Marta no perdió más tiempo. Corrió sin mirar atrás hasta que el bosque se quedó atrás y las primeras casas del pueblo aparecieron a la distancia. Se detuvo, jadeando, con las piernas temblorosas. La luz en las ventanas de las casas parecía tranquilizadora, pero una sensación de peligro persistía en el aire.

Entró corriendo a su casa y cerró la puerta con fuerza, asegurándose de atrancarla. Su abuela, sentada junto a la chimenea, la miró con preocupación.

-¿Qué has hecho, niña? -preguntó, su voz temblando.

Marta no sabía por dónde empezar. Le explicó todo: el susurro, la voz, la luz roja, el hombre del abismo. La abuela la escuchó en silencio, su rostro poniéndose cada vez más pálido.

Cuando Marta terminó, la abuela se levantó lentamente y se dirigió a una vieja caja que siempre había mantenido cerrada. Sacó un crucifijo de hierro oxidado y un pequeño frasco de vidrio lleno de un líquido que parecía aceite.

-Esto no es un cuento, Marta. El abismo ha reclamado a muchos antes, pero tú eres la primera en volver. Eso significa que quiere algo más de ti.

-¿Qué puedo hacer? -preguntó Marta, su voz apenas un susurro.

-No enfrentarlo sola. El abismo se alimenta del miedo, de las dudas. Necesitarás más que coraje; necesitarás aliados y respuestas.
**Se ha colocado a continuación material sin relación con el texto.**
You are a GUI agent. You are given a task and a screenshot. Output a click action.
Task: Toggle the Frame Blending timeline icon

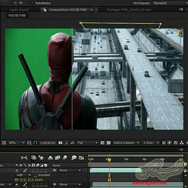(58, 158)
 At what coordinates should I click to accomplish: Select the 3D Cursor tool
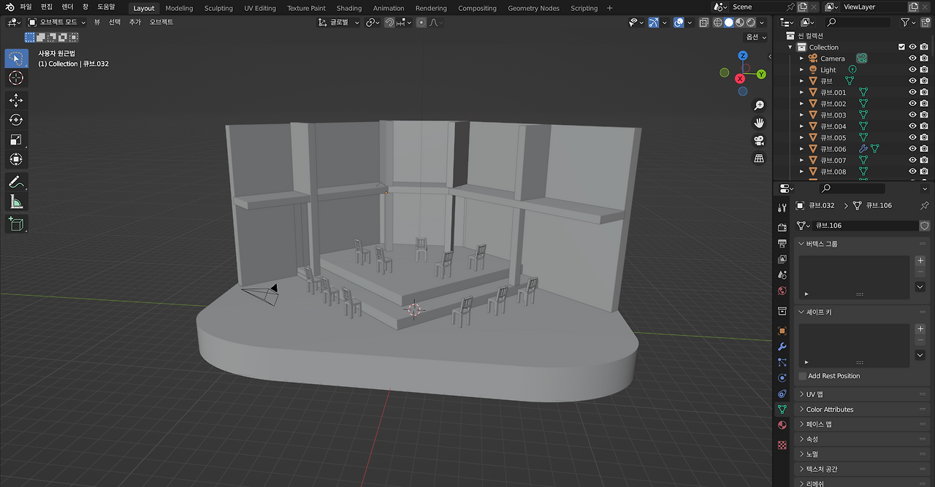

Marta no entendió del todo, pero las palabras de su abuela encendieron una chispa de esperanza. Sabía que no podía ignorar lo que había visto ni quedarse esperando a que el abismo viniera por ella.

La búsqueda de respuestas

Esa misma noche, Marta decidió buscar a los pocos ancianos del pueblo que conocían las historias más antiguas. Con cada relato, una imagen más clara del abismo comenzó a formarse en su mente. Era un lugar antiguo, una grieta que conectaba este mundo con algo más allá, algo que no debería existir. Nadie que cayera en él regresaba, al menos no como humano.

Sin embargo, también descubrió que existía una manera de cerrar el abismo. Era un ritual peligroso, que requería que alguien enfrentara a las entidades del otro lado directamente. Marta sabía que esa persona tendría que ser ella.

Al amanecer, Marta se preparó. Tomó el crucifijo de su abuela, el frasco de aceite y una vieja daga que encontró en el sótano. Con el corazón pesado pero decidido, regresó al bosque.

El abismo la esperaba.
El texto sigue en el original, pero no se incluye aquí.